■ **Given task**: Reproduce the following records verbatim, without changing anything.

— START Stored rows —

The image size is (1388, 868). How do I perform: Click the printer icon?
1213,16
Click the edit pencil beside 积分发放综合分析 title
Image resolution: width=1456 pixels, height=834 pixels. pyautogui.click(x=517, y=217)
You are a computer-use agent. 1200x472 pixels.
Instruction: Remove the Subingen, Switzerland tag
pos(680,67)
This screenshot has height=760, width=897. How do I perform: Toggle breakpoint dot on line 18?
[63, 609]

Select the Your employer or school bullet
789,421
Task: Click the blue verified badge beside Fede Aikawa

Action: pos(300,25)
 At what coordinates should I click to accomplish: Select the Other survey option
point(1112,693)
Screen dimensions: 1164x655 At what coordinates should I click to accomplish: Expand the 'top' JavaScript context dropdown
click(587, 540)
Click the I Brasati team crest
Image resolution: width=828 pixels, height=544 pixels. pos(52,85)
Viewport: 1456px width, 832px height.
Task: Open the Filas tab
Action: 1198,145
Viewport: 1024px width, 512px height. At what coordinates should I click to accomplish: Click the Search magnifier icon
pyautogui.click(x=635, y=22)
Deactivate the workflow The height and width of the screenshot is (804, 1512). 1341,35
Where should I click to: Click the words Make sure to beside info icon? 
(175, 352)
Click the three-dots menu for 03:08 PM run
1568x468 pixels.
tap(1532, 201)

— END Stored rows —

■ **Exercise result**:
The image size is (1388, 868). How do I perform: Click the printer icon?
1213,16
Click the edit pencil beside 积分发放综合分析 title
Image resolution: width=1456 pixels, height=834 pixels. pyautogui.click(x=517, y=217)
You are a computer-use agent. 1200x472 pixels.
Instruction: Remove the Subingen, Switzerland tag
pos(680,67)
This screenshot has height=760, width=897. How do I perform: Toggle breakpoint dot on line 18?
[63, 609]

Select the Your employer or school bullet
789,421
Task: Click the blue verified badge beside Fede Aikawa

Action: pos(300,25)
 At what coordinates should I click to accomplish: Select the Other survey option
point(1112,693)
Screen dimensions: 1164x655 At what coordinates should I click to accomplish: Expand the 'top' JavaScript context dropdown
click(587, 540)
Click the I Brasati team crest
Image resolution: width=828 pixels, height=544 pixels. pos(52,85)
Viewport: 1456px width, 832px height.
Task: Open the Filas tab
Action: 1198,145
Viewport: 1024px width, 512px height. At what coordinates should I click to accomplish: Click the Search magnifier icon
pyautogui.click(x=635, y=22)
Deactivate the workflow The height and width of the screenshot is (804, 1512). 1341,35
Where should I click to: Click the words Make sure to beside info icon? 
(175, 352)
Click the three-dots menu for 03:08 PM run
1568x468 pixels.
tap(1532, 201)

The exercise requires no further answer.